### REQUIRED TASK
Rewrite the lines of the data below as a numbered list, starting at the line that contains "279x141 pixels." and ending at the line that contains "coord(29,404)". Leave out any blank lines.

[Element lookup data]
'''
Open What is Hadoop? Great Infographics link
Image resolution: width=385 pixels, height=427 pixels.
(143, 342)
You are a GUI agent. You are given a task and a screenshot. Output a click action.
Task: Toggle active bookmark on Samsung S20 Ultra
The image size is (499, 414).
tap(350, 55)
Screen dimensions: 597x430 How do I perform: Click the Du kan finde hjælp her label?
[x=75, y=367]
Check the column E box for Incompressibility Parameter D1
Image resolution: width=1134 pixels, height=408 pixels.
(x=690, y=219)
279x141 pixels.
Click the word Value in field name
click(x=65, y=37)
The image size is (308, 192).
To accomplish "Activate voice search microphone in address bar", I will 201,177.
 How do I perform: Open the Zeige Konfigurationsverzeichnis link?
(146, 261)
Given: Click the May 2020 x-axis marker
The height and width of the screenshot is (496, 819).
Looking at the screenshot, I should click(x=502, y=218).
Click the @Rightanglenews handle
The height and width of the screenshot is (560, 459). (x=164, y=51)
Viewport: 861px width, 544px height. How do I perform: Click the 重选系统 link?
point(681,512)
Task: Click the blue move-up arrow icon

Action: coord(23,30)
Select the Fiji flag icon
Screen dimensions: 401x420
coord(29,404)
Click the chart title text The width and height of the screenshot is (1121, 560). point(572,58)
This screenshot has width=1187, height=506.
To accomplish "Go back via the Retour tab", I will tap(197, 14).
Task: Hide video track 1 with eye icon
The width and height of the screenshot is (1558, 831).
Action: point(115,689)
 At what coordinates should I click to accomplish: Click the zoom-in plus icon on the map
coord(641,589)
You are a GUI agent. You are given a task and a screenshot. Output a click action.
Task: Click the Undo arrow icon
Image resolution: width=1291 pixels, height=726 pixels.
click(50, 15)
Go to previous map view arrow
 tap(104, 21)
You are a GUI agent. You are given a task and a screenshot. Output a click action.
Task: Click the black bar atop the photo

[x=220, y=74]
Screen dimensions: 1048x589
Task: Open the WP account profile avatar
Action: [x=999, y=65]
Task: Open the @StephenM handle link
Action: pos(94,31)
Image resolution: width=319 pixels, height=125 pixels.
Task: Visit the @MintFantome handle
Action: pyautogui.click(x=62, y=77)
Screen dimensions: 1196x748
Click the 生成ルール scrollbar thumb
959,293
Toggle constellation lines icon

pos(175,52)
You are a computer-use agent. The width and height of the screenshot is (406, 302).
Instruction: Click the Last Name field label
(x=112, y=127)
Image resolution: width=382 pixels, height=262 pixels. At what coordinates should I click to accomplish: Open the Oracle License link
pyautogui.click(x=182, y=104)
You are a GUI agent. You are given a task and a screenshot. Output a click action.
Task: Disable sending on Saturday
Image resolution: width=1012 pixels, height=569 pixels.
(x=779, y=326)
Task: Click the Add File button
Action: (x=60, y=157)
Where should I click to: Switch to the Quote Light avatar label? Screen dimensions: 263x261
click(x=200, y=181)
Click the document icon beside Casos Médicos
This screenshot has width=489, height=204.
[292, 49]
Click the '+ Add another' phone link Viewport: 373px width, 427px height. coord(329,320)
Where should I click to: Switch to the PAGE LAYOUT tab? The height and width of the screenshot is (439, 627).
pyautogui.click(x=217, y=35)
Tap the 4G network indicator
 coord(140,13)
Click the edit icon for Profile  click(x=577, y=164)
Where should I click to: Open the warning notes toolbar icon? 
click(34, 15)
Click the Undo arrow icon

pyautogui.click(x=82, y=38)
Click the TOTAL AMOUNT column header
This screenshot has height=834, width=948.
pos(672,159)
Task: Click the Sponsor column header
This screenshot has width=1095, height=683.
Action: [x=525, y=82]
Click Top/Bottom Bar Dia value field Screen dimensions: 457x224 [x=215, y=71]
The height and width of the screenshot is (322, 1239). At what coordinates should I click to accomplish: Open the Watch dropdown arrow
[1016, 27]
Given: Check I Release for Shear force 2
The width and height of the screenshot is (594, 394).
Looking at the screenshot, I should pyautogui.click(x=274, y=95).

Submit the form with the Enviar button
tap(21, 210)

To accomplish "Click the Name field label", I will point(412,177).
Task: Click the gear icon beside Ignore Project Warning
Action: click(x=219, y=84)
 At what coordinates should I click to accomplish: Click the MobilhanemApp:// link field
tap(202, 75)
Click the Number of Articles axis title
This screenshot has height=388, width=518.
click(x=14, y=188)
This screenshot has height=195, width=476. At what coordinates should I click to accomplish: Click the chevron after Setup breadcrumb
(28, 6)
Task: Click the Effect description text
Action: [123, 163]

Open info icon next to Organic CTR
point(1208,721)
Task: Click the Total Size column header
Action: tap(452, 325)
'''
### RESPONSE
1. 279x141 pixels.
2. Click the word Value in field name
3. click(x=65, y=37)
4. The image size is (308, 192).
5. To accomplish "Activate voice search microphone in address bar", I will 201,177.
6.  How do I perform: Open the Zeige Konfigurationsverzeichnis link?
7. (146, 261)
8. Given: Click the May 2020 x-axis marker
9. The height and width of the screenshot is (496, 819).
10. Looking at the screenshot, I should click(x=502, y=218).
11. Click the @Rightanglenews handle
12. The height and width of the screenshot is (560, 459). (x=164, y=51)
13. Viewport: 861px width, 544px height. How do I perform: Click the 重选系统 link?
14. point(681,512)
15. Task: Click the blue move-up arrow icon
16. Action: coord(23,30)
17. Select the Fiji flag icon
18. Screen dimensions: 401x420
19. coord(29,404)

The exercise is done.